Further, directors are often advised to record their objections or reservations to any action by the company which they are against, for the purpose of insulating themselves from any punitive action that may be initiated by regulatory authorities for alleged non-compliances. This thought may stem inter alia from the definition of “officer who is in default” in the Companies Act, 2013, which has a clause as follows: “every director, in respect of a contravention of any of the provisions of this Act, who is aware of such contravention by virtue of the receipt by him of any proceedings of the Board or participation in such proceedings without objecting to the same, or where such contravention had taken place with his consent or connivance”.

An apt case broaching this particular point was recently decided by a whole time member of the Securities and Exchange Board of India ("SEBI") in the matter relating to Zylog Systems Limited ("Zylog").

Zylog had declared dividend on its shares, which was approved at its annual general meeting held on September 25, 2012. In relation to this declaration, Zylog failed to deposit the amount of the dividend in a separate account within five days of its declaration, as mandated by section 205(1A) of the Companies Act, 1956 (with section 123(4) of the Companies Act, 2013 prescribing a similar requirement).
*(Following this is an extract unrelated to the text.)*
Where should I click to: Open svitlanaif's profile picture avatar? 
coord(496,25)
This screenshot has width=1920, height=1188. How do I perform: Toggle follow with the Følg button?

Further, Zylog did not disburse the dividend within 30 days of declaration in contravention of section 207 of the Companies Act (that corresponds with section 127 of the Companies Act, 2013).

A violation of section 205 of the Companies Act, 1956 will result in the company and every officer of the company who is in default being punished with a fine for every day during which the failure continues. Separately, contravening section 207 of the Companies Act, 1956 attracts a punishment of imprisonment of up to three years and fine for every director of the company who is knowingly a party to the default, and the company will be liable to pay interest on the amount.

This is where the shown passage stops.